First, let’s pretend the facility being built now is going to achieve that 5,000 MPH target, just for giggles.

Ten acres gives a maximum 660 foot diameter circle; 330 foot radius. Just for the thought experiment, an object whipped around a radius=330′ circle to 5,000 MPH would experience over 5,000 g in centrifugal forces. (I’m not even going to try to guesstimate direct 0-5000 acceleration, since it depends on how fast they spin up.)

That’s gonna be hard on the spacecraft and payload, but it’s also going to be hard on a mechanical centrifuge arm which is also experiencing that force. The arm will have to be pretty strong just to keep itself together, much less accelerate the craft.
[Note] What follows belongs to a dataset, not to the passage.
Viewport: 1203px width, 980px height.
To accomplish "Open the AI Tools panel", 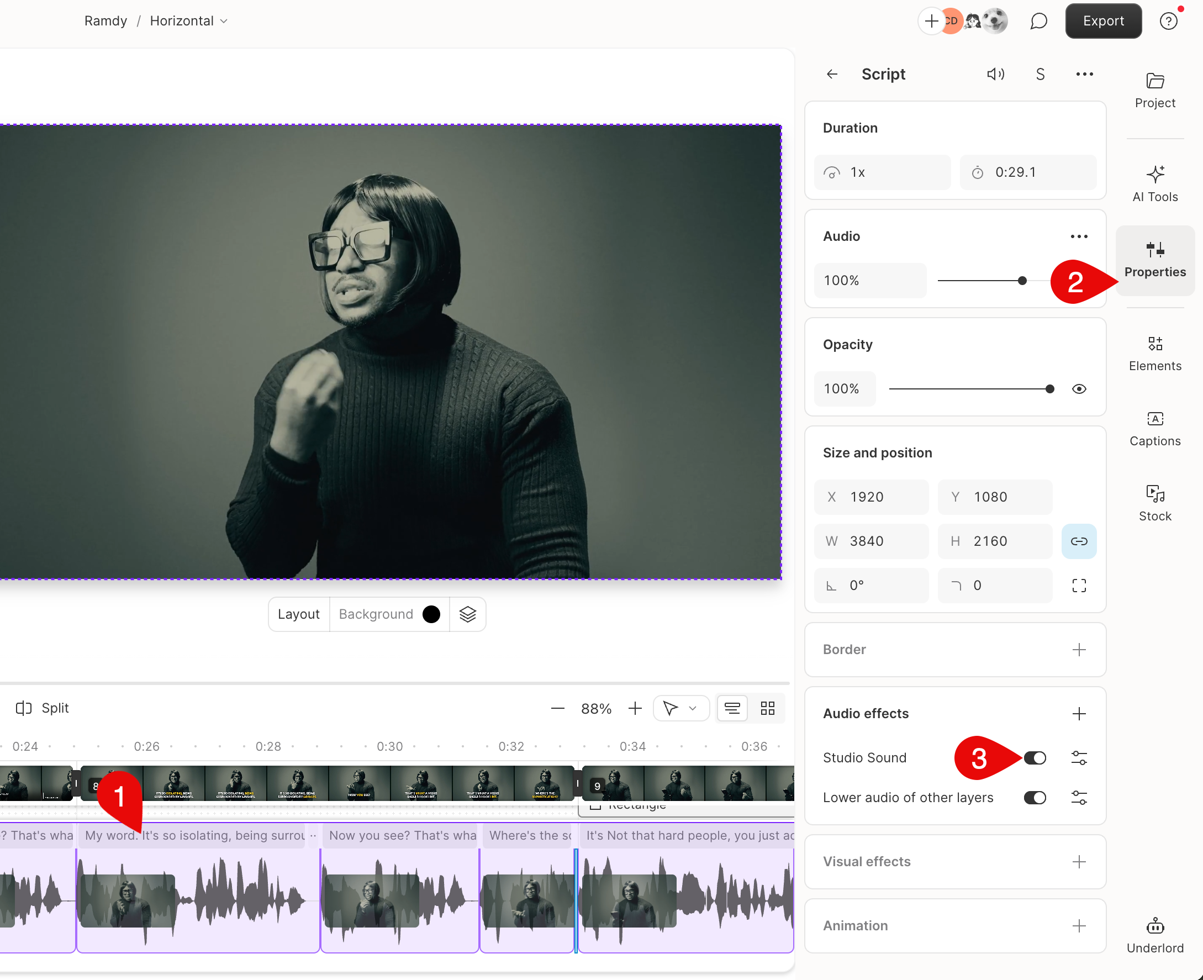I will point(1154,182).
I think we can rule out mechanical.

The problem is, a circular mass driver/accelerator is going to impart that same centrifugal force. As you whip the package through those solenoid drive coils, the force is going to try to push the package out the side of the coils’ path. 5,000+ g is a lot, and the coils will have to be strong just to keep the package confined. Every bit of energy going into confinement isn’t going into acceleration.

But the current build is presumably a scaled down tech demonstrator. Let’s say its target ejection velocity is only 500 MPH. Now we get centrifugal force down to 50 g. That’s a little more reasonable, and survivable for the payload.
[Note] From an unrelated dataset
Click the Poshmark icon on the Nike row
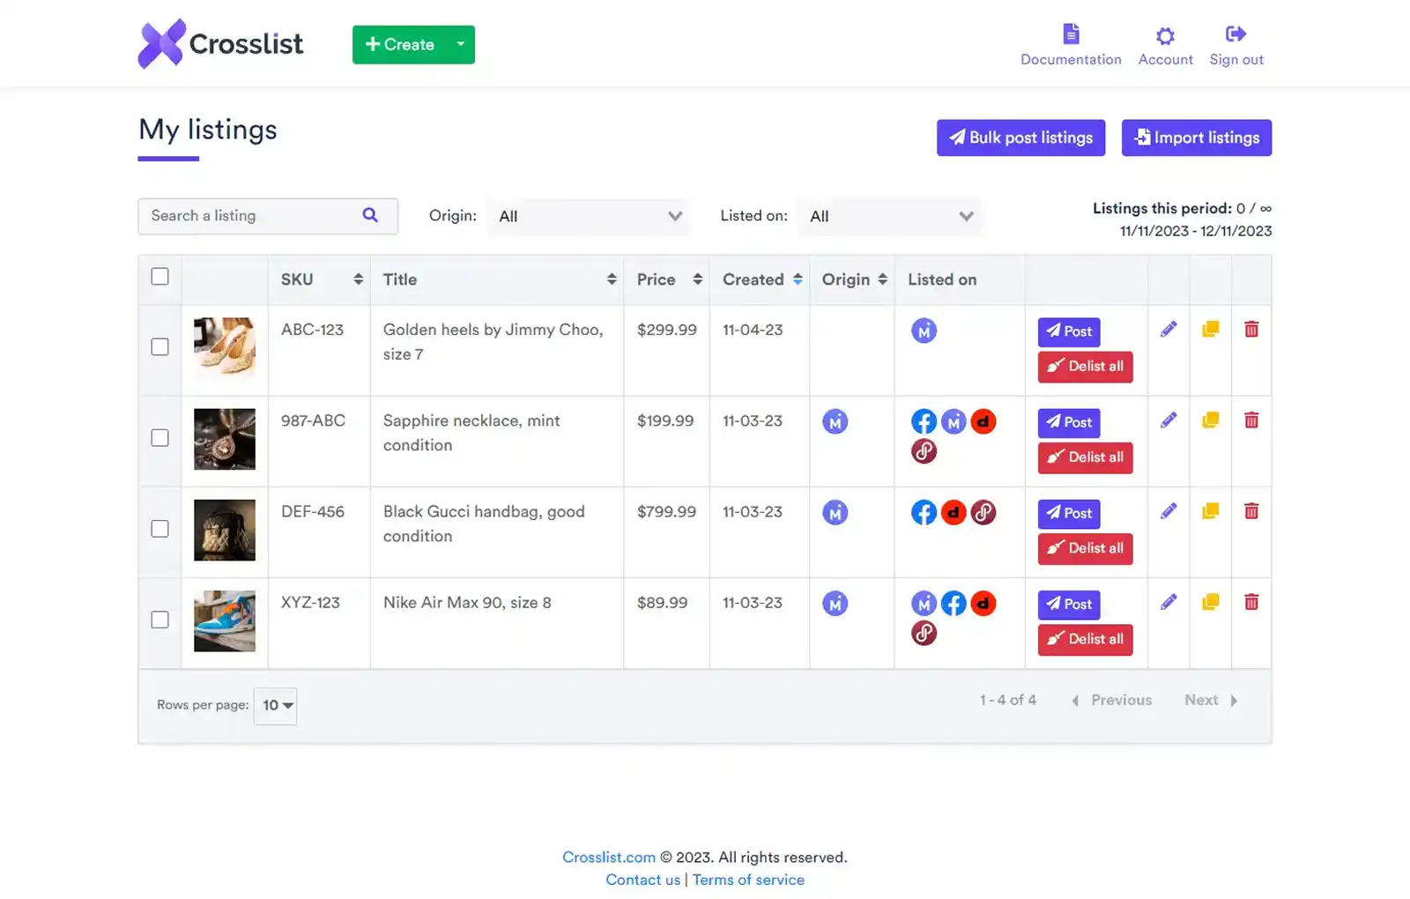 click(924, 632)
But if you scale up the launcher to get 5,000 MPH ejection, while holding centrifugal force to that same 50 g, you need a circle more than twelve and a half miles in diameter, with centrifuge arms over 6 miles long.

Mechanical is right out.

Now look at the spacecraft being launched. You’re going to put your little rocket in a circular mass driver and subject it to 50 g in centrifugal force.

Conventional vertical launch rockets are designed to launch at around 3 to 15 g (lower for crewed missions, higher for tough, inanimate cargo), but the loading is essentially on the vertical axis of the craft. A rocket launched by the SpinLauncher is going to need a little redesign. No. A lot of redesign.
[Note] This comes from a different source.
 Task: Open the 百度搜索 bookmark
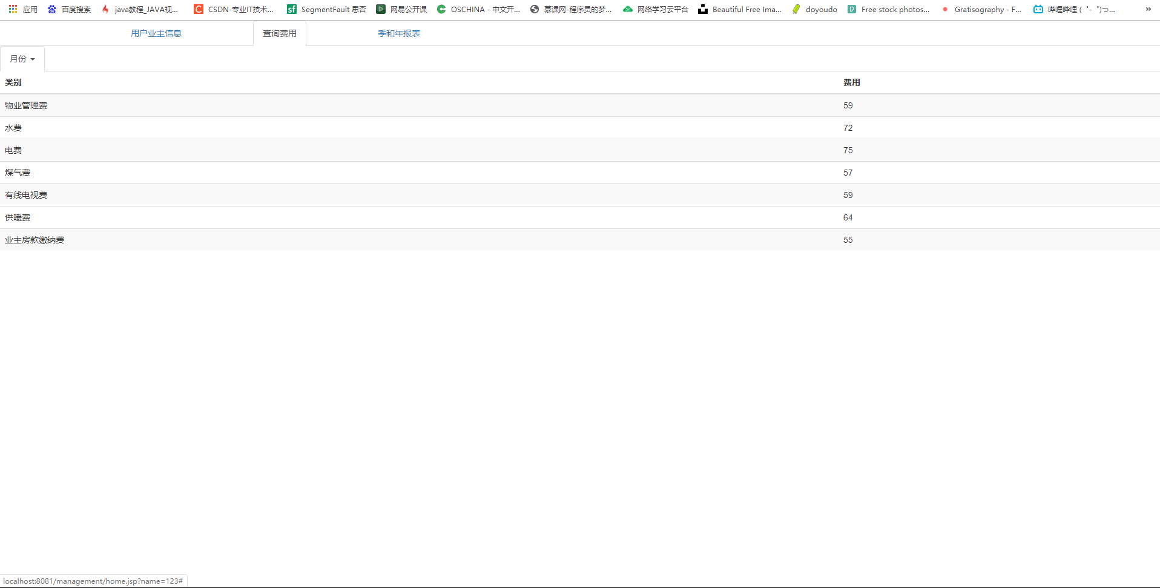[x=68, y=9]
The rocket will have to be shooting through the driver coils nose first, so that when it finally exits on the correct tangent it will be cutting through air nose first. Otherwise — hitting the air at hypersonic speed — it will be destroyed.

But that means the rocket will be experiencing high g loading from centrifugal force laterally. And it still needs the vertical strength for the conventional rocket-propelled part of its journey to space. The structure will have to be beefed up massively, and that will come at the expense of payload.

So why the hell the focus on rotational kinetic energy? Why a freaking circle?

Why not take that mass driver, and stretch it out in a straight line like everyone else (except for particle physics researchers working with the mass of individual atoms)? The only acceleration forces would be on the axis of the craft (OK, Earth’s gravity, too, but that’s minor compared to the launch). We design for that all the time: aircraft.

And without the centrifugal force, the mass driver doesn’t need to waste energy compensating for that — at the expense of velocity — holding the rocket in coil path.

And hold it in that path you must. If a rotational system loses its grip on the package, it’s going to fly off at some random tangent. Hitting a house a couple of counties away at 5,000 MPH isn’t going to endear you to neighbors or your insurance company. A linear launcher would only put folks downrange at risk. There’s a reason the ground-based launcher in my novel Net Assets was linear.

A rotational launch system seems to make no sense. At least at this scale: there’s always the skyhook concept, but that requires tech I don’t think we have yet, and it precludes the use (absent beamed energy) of the ground-based power generation SpinLaunch touts. Nor am I sure how the FAA, ICAO, and every military in the world would react to that cable whipping through their skies.

So, SpinLaunch; what are you doing? Please share some information to show this is more than vaporware meant to suck money out of gullible investors.